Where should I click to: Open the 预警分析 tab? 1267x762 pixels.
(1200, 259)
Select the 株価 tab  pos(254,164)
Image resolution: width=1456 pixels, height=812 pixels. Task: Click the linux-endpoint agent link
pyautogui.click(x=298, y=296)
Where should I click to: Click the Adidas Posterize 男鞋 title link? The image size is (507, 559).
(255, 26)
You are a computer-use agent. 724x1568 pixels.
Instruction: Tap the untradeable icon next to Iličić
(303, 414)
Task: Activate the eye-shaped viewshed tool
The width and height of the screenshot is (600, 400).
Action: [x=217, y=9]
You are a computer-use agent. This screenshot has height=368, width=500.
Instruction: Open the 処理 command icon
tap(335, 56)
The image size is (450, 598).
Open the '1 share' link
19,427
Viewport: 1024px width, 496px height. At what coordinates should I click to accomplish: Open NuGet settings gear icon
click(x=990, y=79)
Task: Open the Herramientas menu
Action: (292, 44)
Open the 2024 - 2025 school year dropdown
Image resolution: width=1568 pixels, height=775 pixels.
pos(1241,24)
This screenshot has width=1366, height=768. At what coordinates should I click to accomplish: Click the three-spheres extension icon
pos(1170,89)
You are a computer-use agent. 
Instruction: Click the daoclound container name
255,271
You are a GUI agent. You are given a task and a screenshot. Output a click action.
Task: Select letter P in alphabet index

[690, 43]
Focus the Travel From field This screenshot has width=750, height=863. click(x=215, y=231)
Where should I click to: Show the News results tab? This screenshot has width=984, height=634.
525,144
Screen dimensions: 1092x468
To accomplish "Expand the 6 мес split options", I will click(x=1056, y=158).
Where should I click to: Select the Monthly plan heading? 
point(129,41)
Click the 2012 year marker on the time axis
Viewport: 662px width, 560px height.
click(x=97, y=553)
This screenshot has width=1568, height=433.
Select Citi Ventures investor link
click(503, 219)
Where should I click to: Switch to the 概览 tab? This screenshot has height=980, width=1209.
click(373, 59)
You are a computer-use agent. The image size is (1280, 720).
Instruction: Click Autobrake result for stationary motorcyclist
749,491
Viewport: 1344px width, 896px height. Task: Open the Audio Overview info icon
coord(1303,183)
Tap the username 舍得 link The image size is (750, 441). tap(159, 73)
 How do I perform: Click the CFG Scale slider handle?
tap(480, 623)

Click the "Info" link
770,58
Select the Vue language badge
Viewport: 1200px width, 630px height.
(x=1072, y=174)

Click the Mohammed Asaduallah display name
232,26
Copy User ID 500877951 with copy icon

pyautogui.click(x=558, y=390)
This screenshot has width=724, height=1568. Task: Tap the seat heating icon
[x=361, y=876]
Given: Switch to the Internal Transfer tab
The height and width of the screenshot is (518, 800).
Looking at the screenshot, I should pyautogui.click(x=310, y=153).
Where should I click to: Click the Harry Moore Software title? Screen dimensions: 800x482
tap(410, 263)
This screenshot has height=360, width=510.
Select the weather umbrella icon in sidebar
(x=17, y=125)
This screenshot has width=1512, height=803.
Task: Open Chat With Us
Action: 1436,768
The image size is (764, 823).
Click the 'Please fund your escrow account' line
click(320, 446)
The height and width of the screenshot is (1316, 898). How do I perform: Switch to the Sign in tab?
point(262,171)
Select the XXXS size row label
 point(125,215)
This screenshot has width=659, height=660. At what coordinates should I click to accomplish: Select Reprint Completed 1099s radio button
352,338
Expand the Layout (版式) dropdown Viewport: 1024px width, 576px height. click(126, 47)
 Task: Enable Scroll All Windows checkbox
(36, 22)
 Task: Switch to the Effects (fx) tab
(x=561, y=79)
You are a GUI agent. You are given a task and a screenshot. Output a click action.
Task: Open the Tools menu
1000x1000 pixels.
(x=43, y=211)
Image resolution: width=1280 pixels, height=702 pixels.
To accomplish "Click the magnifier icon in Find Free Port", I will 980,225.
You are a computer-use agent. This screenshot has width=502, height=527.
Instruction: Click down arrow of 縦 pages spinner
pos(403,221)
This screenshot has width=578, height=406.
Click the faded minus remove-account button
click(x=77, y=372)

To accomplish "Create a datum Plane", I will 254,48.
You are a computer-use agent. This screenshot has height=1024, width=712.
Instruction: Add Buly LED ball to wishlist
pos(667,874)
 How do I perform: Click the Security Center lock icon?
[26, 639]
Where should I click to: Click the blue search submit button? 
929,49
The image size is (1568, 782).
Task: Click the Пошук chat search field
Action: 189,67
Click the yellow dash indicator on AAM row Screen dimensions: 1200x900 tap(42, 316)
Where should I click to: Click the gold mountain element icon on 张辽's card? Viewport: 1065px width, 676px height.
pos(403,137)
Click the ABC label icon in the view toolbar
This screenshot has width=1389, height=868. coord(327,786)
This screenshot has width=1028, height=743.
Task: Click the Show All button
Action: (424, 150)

• ASSIGNMENT
Report all lines above with "year".

• EXERCISE OUTPUT
Open the 2024 - 2025 school year dropdown
Click the 2012 year marker on the time axis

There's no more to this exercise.